This is a very interesting area of research. I did something similar a couple of years ago using logic and probabilistic logic inference engines to make sure conclusions followed from premises.

I also used agents to synthesize, formalize, and criticize domain knowledge. Obviously, it is not a silver bullet, but it does ensure some degree of correctness.

I think introducing some degree of symbolism and agents-as-a-judge is a promising way ahead, see e.g.: https://arxiv.org/abs/2410.10934

Yep! I have read your work! Pretty cool! I also worked on a similar deep research agent for autoformalization this summer at AWS ARChecks, building on similar patterns.

Although that work is not public, you can play with the generally available product here!

[1] https://aws.amazon.com/blogs/aws/minimize-ai-hallucinations-...

Agent/LLM as a judge is biased and only good for bootstrapping. As capabilities get better LLM as a judge will artificially cap your performance, you need to graduate to either expert human judges or deterministic oracles.

LLMs display a form of abductive reasoning which is not the same as judgement. The only thing in the universe we know that can display judgement is a human. However many tasks we presume to require human judgement do not and abductive reasoning will perform as well as a human. This in theory acts as a filter if used right reducing the tasks of human judgement to those that can’t be automated with similar or better precision and recall. The trick then is using LLMs and other techniques to reduce the problem space for the human to the kernel of quandary that requires human judgement and to isolate the salient information to reduce the cognitive load as much as possible. Many many mundane tasks can be automated in this way, and many complex tasks can be facilitated to greatly magnify the effectiveness of the human in the middle’s time.

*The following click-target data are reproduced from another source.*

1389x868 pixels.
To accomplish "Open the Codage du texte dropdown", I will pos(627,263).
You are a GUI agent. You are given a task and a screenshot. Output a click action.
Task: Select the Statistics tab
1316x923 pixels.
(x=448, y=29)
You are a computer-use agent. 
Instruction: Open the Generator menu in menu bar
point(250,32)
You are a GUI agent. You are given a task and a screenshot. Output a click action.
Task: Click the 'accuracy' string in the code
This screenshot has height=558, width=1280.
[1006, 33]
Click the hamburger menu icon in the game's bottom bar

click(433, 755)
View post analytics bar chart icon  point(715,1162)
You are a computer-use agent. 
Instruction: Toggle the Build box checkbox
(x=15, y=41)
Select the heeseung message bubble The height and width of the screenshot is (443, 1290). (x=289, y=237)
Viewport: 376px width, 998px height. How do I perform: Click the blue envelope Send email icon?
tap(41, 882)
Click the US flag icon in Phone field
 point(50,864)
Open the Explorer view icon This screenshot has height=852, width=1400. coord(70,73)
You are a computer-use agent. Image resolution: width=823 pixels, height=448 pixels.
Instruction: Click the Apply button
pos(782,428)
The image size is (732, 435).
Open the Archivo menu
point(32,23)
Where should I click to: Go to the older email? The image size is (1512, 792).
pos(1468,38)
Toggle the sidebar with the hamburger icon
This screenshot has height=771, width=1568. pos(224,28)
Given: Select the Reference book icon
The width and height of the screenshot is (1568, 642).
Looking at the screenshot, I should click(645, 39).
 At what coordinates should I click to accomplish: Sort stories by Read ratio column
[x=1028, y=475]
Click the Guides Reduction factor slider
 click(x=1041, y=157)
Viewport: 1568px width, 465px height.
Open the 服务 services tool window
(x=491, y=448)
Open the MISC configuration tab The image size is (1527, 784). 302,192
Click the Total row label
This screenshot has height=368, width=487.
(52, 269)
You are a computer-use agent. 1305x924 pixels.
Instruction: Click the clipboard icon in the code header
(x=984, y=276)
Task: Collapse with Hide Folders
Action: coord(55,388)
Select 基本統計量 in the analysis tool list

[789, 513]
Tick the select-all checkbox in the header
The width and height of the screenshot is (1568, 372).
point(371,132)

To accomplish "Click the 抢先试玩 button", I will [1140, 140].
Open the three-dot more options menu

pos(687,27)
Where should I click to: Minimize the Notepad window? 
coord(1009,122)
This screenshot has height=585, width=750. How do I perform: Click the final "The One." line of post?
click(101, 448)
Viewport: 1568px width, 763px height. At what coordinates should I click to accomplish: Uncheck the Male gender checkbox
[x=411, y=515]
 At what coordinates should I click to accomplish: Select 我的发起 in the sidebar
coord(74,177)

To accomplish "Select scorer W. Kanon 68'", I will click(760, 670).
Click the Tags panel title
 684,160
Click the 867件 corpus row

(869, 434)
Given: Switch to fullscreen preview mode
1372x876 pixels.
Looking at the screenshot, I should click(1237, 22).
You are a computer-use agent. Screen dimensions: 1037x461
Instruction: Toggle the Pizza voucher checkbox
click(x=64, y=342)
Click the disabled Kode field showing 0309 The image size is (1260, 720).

Why does this have to be true? For example, if you have a different LLM that is judging than the one being judged then their biases could at least be different. Also, as their reasoning abilities improve wouldn't LLM judges approach the abilities of human judges?

LLMs have positional, response length and hedge word biases (and that's just what's rigorously demonstrated in papers) that wash out differences between high performing answers as you approach the limit of your objective. Imagine if you were trying to optimize a function and the measurement function emitted random biased noise, at some point you wouldn't be able to accurately identify the impact of your changes.

Indeed - human judges suck on average. And you can prompt an llm judge to look for particular kinds of problems, then throw the ensemble of judges at an output to nitpick. (Essentially, bake in a diversity of biases through a collection of prompts.)